Exercise prompt: Write all of the entries out again exactly, but not the images.

----

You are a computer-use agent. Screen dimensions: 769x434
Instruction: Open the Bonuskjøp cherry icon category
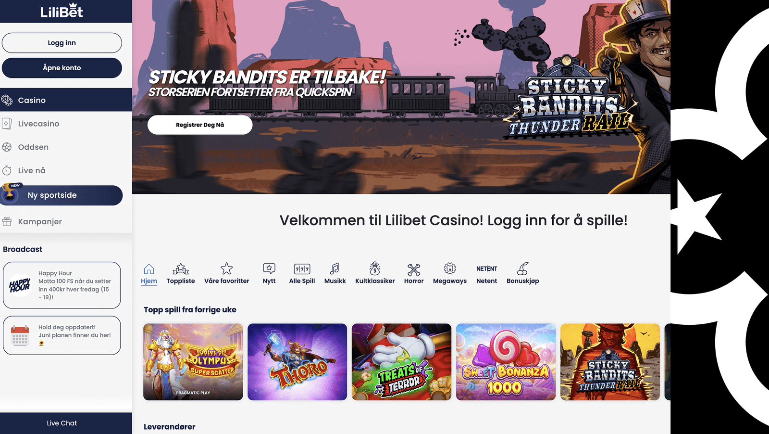(523, 268)
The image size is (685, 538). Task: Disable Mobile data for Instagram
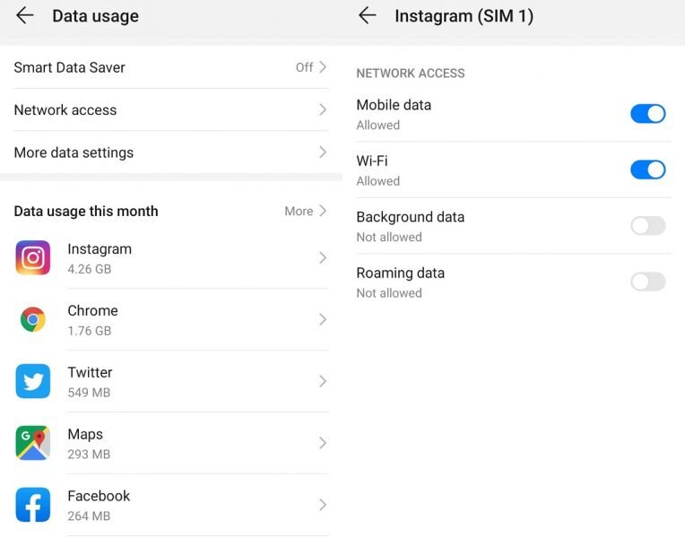[647, 114]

----

Solved problem:
You are a computer-use agent. Screen dimensions: 769x434
Instruction: Open the Bonuskjøp cherry icon category
(523, 268)
The image size is (685, 538). Task: Disable Mobile data for Instagram
[647, 114]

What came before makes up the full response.